= Your assignment =
Your job is to copy every record exactly.

Source data:
=== Begin Enclosure ===

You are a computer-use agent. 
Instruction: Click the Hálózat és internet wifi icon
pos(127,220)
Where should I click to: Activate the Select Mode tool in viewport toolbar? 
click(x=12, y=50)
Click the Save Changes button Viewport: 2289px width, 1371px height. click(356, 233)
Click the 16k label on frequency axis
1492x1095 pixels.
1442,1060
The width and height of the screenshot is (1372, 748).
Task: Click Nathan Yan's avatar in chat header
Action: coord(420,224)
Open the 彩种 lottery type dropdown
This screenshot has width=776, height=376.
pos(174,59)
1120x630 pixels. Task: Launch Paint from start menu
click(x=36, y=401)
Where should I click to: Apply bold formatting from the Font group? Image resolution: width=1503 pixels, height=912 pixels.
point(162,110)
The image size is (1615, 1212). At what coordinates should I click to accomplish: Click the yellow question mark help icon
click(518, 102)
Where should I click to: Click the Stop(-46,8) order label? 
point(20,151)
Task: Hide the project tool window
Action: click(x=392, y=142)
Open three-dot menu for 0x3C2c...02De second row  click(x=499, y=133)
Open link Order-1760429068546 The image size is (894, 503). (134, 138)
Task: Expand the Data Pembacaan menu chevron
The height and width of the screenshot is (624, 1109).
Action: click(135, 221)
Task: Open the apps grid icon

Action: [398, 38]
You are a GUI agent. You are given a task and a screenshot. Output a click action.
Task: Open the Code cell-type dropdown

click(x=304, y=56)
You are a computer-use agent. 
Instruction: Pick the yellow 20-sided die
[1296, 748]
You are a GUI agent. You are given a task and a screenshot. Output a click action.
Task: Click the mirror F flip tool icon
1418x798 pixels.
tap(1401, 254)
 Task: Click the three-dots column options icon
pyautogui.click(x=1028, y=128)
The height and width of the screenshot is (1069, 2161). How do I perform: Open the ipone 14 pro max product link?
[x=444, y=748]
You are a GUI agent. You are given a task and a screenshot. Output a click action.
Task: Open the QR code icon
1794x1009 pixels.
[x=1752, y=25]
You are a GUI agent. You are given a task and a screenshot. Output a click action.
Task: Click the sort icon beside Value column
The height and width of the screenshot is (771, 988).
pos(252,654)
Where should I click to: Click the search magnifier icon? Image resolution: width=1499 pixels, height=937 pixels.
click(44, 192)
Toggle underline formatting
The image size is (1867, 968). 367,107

=== End Enclosure ===

= Exercise response =
You are a computer-use agent. 
Instruction: Click the Hálózat és internet wifi icon
pos(127,220)
Where should I click to: Activate the Select Mode tool in viewport toolbar? 
click(x=12, y=50)
Click the Save Changes button Viewport: 2289px width, 1371px height. click(356, 233)
Click the 16k label on frequency axis
1492x1095 pixels.
1442,1060
The width and height of the screenshot is (1372, 748).
Task: Click Nathan Yan's avatar in chat header
Action: coord(420,224)
Open the 彩种 lottery type dropdown
This screenshot has width=776, height=376.
pos(174,59)
1120x630 pixels. Task: Launch Paint from start menu
click(x=36, y=401)
Where should I click to: Apply bold formatting from the Font group? Image resolution: width=1503 pixels, height=912 pixels.
point(162,110)
The image size is (1615, 1212). At what coordinates should I click to accomplish: Click the yellow question mark help icon
click(518, 102)
Where should I click to: Click the Stop(-46,8) order label? 
point(20,151)
Task: Hide the project tool window
Action: click(x=392, y=142)
Open three-dot menu for 0x3C2c...02De second row  click(x=499, y=133)
Open link Order-1760429068546 The image size is (894, 503). (134, 138)
Task: Expand the Data Pembacaan menu chevron
The height and width of the screenshot is (624, 1109).
Action: click(135, 221)
Task: Open the apps grid icon

Action: [398, 38]
You are a GUI agent. You are given a task and a screenshot. Output a click action.
Task: Open the Code cell-type dropdown

click(x=304, y=56)
You are a computer-use agent. 
Instruction: Pick the yellow 20-sided die
[1296, 748]
You are a GUI agent. You are given a task and a screenshot. Output a click action.
Task: Click the mirror F flip tool icon
1418x798 pixels.
tap(1401, 254)
 Task: Click the three-dots column options icon
pyautogui.click(x=1028, y=128)
The height and width of the screenshot is (1069, 2161). How do I perform: Open the ipone 14 pro max product link?
[x=444, y=748]
You are a GUI agent. You are given a task and a screenshot. Output a click action.
Task: Open the QR code icon
1794x1009 pixels.
[x=1752, y=25]
You are a GUI agent. You are given a task and a screenshot. Output a click action.
Task: Click the sort icon beside Value column
The height and width of the screenshot is (771, 988).
pos(252,654)
Where should I click to: Click the search magnifier icon? Image resolution: width=1499 pixels, height=937 pixels.
click(44, 192)
Toggle underline formatting
The image size is (1867, 968). 367,107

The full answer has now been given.